> _PROBLEM_
Using the Oakland article below, answer each question briefly.
1. What was the magnitude of the earthquake on October 17, 1989?
2. How many residences did the October 1991 wildfire destroy?
3. How many residents live in West Oakland?

In Oakland, Still A City With Thorns, A New Garden Emerges (Part II)
Quality of life and economy thrive with greater care for water, energy, air, and waste.
By Keith Schneider
Circle of Blue
The event that touched off Oakland’s reappraisal of itself and its fortunes was a natural calamity. On October 17, 1989, a magnitude 6.9 earthquake crumpled the Bay Area. In Oakland, 42 people died when a 1,200-meter (3,900-foot) elevated section of Interstate 880 in West Oakland, the Cypress Freeway, collapsed. Across the city’s central core, signature buildings, including City Hall, were heavily damaged.
A wildfire in October 1991, in the wealthy neighborhoods on the hills east of downtown, destroyed over 3,000 residences and killed 25 people. As it so often does in California, nature made it plain to Oakland residents that no block – rich or poor – was immune to calamity.
The two disasters, and the decisions about recovery and reconstruction, started a deeper civic discourse about Oakland’s well-being and the use of public spending to improve it. In a remarkable series of policy steps, a generation-long study in policy and program push-and-pull between the city and the state, Oakland went to work on itself.
West Oakland, one of the city’s oldest neighborhoods, set between downtown and the Port of Oakland, emerged as an early center of activity. The neighborhood of 20,000 residents, most of them African Americans, became active in the national environmental justice movement to focus attention on communities of color affected by high levels of pollution.
West Oakland activists expressed resolve to clear the air of soot and chemical pollutants first by rerouting the Cypress Freeway after its collapse, and second by limiting diesel air pollutants from trucks and ships at the neighboring Port of Oakland, the nation’s fifth largest container port, where half of the trading volume and value is with China.

> _RECORDS SHOWN_

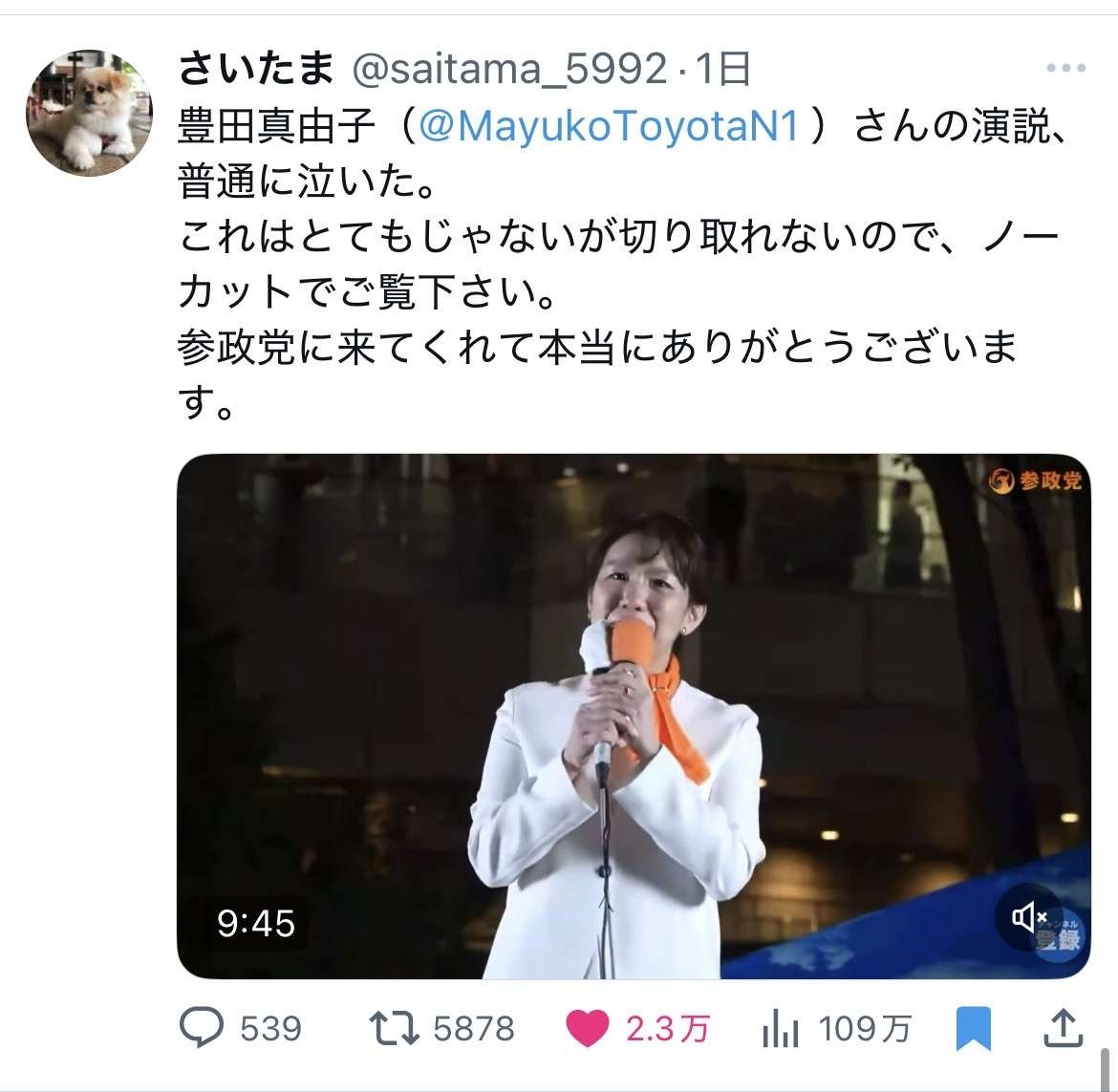The image size is (1118, 1092).
Task: Play the speech video
Action: (x=634, y=716)
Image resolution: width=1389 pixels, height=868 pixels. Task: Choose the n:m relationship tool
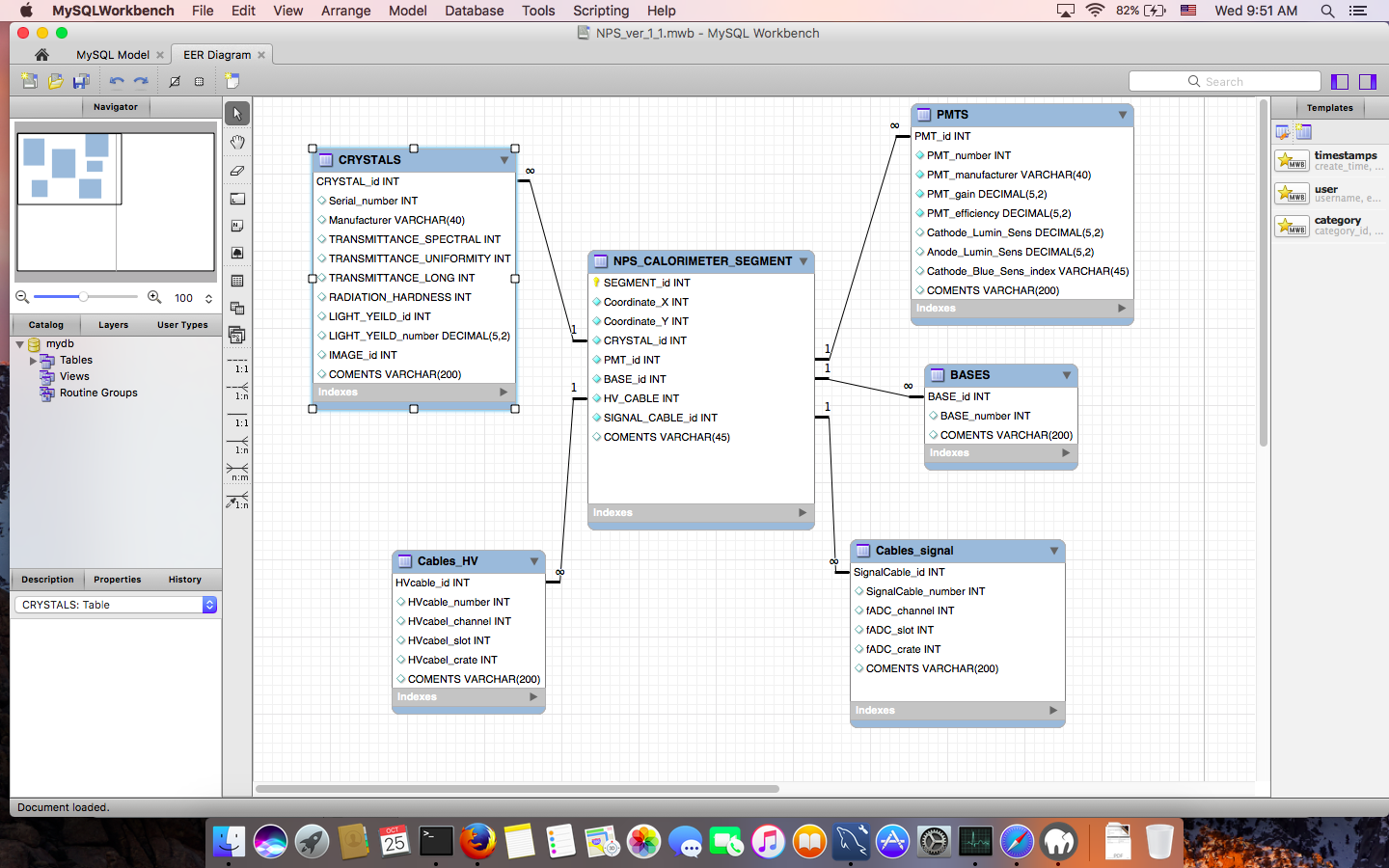point(237,473)
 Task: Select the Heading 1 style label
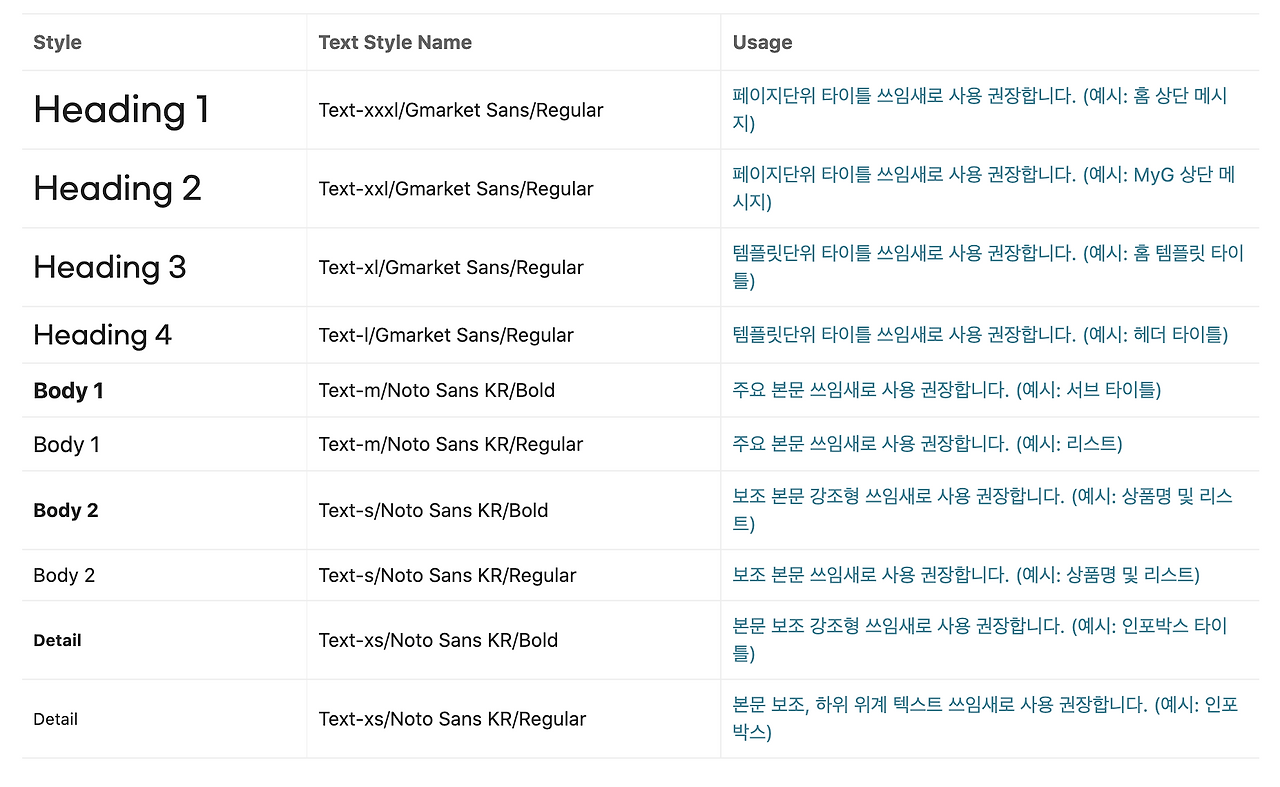tap(120, 110)
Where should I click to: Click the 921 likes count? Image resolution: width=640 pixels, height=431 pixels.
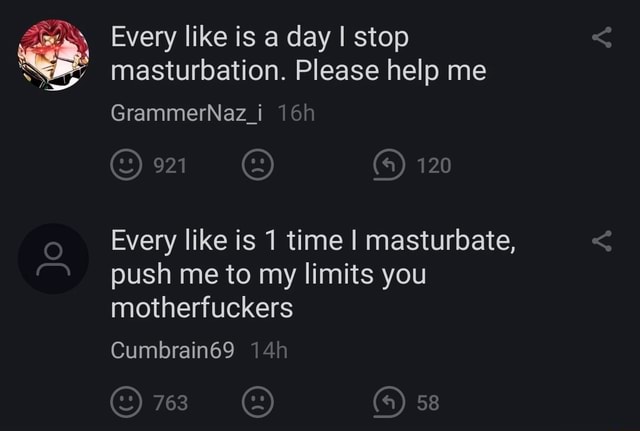(x=170, y=166)
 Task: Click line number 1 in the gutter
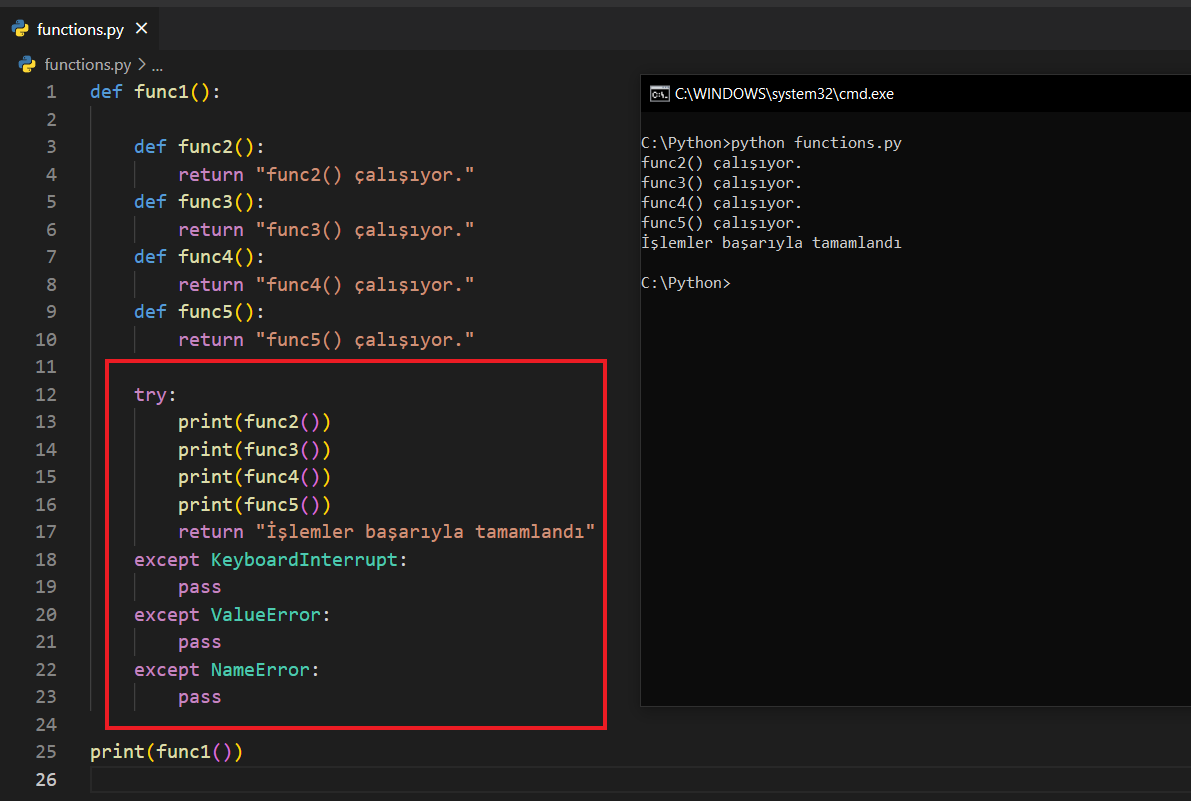(51, 92)
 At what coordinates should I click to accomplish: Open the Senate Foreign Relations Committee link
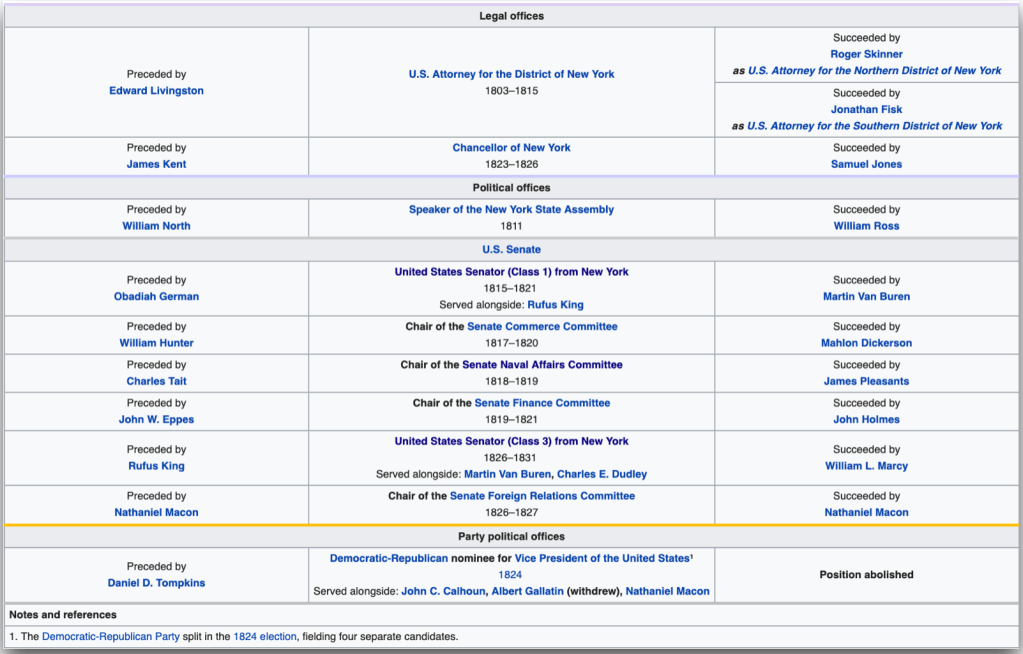[x=542, y=496]
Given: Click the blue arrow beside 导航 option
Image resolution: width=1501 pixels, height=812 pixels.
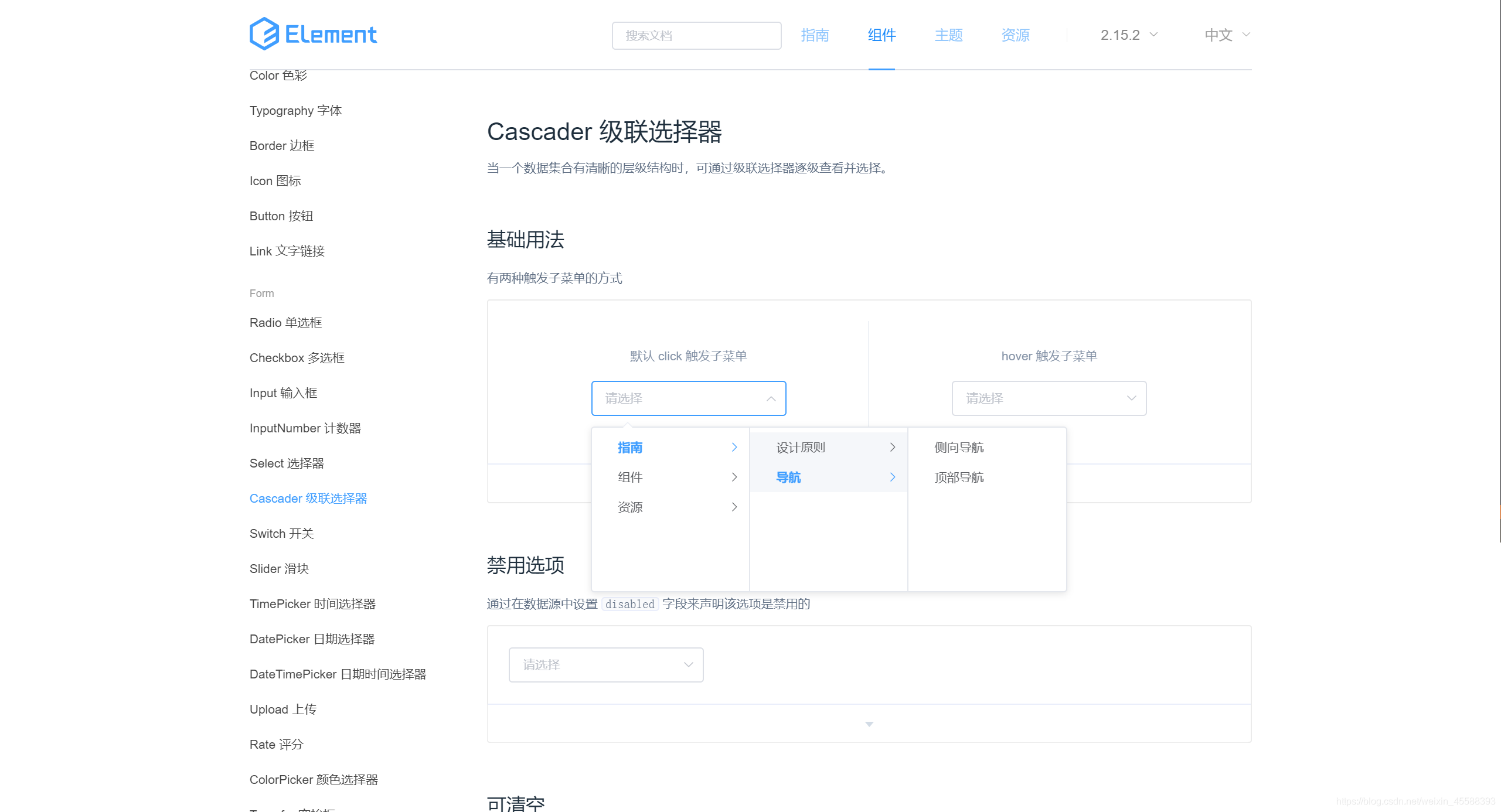Looking at the screenshot, I should pos(892,477).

> _RESPONSE_
1. Magnitude 6.9.
2. Over 3,000.
3. 20,000.